戶部尚書陳楚首先發表個人感言:“依微臣之見,不如讓他們各自回家去。”
鄭淵向洛七七施禮,然後接住陳楚的話茬:“這些人大部分都是外鄉人,路途遙遠,陳大人建議讓他們回鄉,請問陳大人打算給多少安置費啊?”
“這……那鄭大人有何高見?”
“高見不敢當,隻是在下覺得,這俊林閣的錢已經花出去那麽多了,直接遣散又得花一筆錢,不如,利用他們姣好的容顏,做點有價值的事情?”
“難不成,你是想把他們賣到煙花之地?此事萬萬不可啊,這是萬一傳到其他四國耳裏,我女兮國真要顏麵掃地了。”
洛七七有些崩潰,這人的理解能力過於優秀了,把她這裏,當時是火坑了。這真的不是橫店雇來的群演嗎?
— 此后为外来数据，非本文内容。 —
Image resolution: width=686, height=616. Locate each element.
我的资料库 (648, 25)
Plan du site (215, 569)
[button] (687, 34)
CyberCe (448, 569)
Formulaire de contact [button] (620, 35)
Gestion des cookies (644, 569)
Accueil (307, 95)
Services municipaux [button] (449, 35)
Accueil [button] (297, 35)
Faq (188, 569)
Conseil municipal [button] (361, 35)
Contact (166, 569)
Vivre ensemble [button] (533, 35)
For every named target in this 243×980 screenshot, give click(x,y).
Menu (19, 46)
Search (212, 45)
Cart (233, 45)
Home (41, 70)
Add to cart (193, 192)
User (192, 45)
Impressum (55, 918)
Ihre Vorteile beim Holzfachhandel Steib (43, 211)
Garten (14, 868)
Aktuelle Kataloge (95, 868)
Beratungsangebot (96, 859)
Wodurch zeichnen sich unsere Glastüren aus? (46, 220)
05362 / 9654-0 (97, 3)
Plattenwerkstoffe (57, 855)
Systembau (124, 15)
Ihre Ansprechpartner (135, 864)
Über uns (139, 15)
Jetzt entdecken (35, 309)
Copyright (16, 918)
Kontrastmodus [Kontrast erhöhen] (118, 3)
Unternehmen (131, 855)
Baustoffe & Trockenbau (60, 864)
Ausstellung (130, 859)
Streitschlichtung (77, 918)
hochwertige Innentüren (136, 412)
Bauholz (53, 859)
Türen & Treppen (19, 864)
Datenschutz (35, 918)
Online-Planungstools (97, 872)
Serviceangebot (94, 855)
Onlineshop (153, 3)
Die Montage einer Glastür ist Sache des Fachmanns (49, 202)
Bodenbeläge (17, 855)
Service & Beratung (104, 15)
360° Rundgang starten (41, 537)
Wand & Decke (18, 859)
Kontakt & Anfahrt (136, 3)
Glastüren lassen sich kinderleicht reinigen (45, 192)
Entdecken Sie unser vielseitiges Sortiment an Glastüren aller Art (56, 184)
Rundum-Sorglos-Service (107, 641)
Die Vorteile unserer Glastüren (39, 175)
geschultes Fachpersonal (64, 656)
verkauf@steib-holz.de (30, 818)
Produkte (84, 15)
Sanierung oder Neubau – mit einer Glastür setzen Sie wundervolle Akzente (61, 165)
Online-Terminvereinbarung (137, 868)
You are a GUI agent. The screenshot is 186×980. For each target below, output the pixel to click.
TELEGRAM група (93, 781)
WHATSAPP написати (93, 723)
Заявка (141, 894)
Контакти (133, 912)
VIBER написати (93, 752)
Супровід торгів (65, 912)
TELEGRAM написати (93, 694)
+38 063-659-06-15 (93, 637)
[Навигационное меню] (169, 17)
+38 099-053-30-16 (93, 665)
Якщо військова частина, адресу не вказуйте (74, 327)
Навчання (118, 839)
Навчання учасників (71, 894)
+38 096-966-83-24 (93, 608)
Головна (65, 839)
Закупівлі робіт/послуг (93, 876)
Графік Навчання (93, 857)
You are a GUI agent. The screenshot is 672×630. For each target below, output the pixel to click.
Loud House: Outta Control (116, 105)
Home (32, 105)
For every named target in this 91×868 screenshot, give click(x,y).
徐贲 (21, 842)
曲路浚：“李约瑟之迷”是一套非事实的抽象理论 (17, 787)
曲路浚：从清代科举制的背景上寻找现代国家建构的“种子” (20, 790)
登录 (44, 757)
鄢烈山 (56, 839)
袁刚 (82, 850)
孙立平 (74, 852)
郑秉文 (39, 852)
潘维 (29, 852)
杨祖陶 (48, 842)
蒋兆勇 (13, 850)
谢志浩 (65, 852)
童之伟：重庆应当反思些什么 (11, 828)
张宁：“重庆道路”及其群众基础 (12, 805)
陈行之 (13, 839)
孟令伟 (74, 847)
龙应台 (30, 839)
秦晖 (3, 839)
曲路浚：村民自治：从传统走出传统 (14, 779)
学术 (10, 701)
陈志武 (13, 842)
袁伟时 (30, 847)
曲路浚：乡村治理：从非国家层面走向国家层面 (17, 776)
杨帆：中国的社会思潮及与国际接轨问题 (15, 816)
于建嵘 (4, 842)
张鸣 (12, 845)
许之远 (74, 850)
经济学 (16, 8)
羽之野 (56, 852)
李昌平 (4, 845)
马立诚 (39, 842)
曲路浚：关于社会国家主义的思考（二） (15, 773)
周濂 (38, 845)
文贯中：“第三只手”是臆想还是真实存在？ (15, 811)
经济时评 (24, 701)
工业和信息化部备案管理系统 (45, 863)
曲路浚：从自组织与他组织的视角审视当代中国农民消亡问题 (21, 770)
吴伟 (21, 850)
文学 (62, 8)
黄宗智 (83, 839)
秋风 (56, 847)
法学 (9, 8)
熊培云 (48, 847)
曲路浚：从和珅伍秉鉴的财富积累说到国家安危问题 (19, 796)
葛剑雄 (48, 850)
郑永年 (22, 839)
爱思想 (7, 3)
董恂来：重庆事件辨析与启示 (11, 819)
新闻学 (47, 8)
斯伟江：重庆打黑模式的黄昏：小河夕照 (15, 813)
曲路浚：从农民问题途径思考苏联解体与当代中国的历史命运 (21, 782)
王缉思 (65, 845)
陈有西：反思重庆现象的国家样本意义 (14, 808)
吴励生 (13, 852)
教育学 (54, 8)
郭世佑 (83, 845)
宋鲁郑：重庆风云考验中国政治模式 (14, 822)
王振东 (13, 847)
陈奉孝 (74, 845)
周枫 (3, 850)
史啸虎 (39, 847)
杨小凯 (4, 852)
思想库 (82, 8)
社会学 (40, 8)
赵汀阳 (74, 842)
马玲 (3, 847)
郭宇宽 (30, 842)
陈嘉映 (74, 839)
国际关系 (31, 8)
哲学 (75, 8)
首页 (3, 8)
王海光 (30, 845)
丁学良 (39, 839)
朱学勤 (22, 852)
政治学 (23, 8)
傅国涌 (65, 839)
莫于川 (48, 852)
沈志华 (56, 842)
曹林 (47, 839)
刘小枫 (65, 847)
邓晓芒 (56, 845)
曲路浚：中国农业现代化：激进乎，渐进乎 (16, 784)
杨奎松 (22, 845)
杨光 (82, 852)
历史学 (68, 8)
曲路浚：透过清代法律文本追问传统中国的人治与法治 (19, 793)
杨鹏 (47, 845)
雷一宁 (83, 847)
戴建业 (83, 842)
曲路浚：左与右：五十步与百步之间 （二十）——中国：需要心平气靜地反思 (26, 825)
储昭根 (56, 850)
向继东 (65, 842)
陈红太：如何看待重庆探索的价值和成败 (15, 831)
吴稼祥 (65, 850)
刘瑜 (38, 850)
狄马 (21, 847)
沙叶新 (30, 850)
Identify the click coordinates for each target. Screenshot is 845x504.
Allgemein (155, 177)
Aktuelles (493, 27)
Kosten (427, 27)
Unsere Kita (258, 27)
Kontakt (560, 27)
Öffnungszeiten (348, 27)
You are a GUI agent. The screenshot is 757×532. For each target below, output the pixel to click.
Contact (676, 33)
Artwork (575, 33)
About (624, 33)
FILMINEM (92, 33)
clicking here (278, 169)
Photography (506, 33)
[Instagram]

“哈哈哈……陳大人可真會開玩笑。陛下,微臣建議俊林閣建立選拔製度,以琴棋書畫歌舞來評選,名列前茅者可組成一個組合,在宮內宮外,甚至是其他四國巡演,文化輸出。”
此話一出,各個官員又開始交頭接耳起來。
一個年老的官員,離開原來的站位,向洛七七施禮後,對著鄭淵說:“鄭大人的想法老臣覺得很是不錯,但是,這琴棋書畫唱跳,誰都能來幾下,這種千篇一律的選拔,到底有什麽特色呢?”
鄭淵征得洛七七的同意後,召喚了三個人進殿。
三人進殿行禮過後,便開始了表演。
悠揚的古箏聲音響起,巨大的幕布下有人在作畫,幕布後麵有歌聲傳來。
一首《明月幾時有》在這樣的場景和安排下,顯得格外震撼人心。
歌聲低沉婉轉,讓人忍不住閉上眼睛享受。
幕布上,身影灼灼,潑墨成畫,又讓人目瞪口呆。
一時間竟讓人覺得眼睛耳朵應接不暇。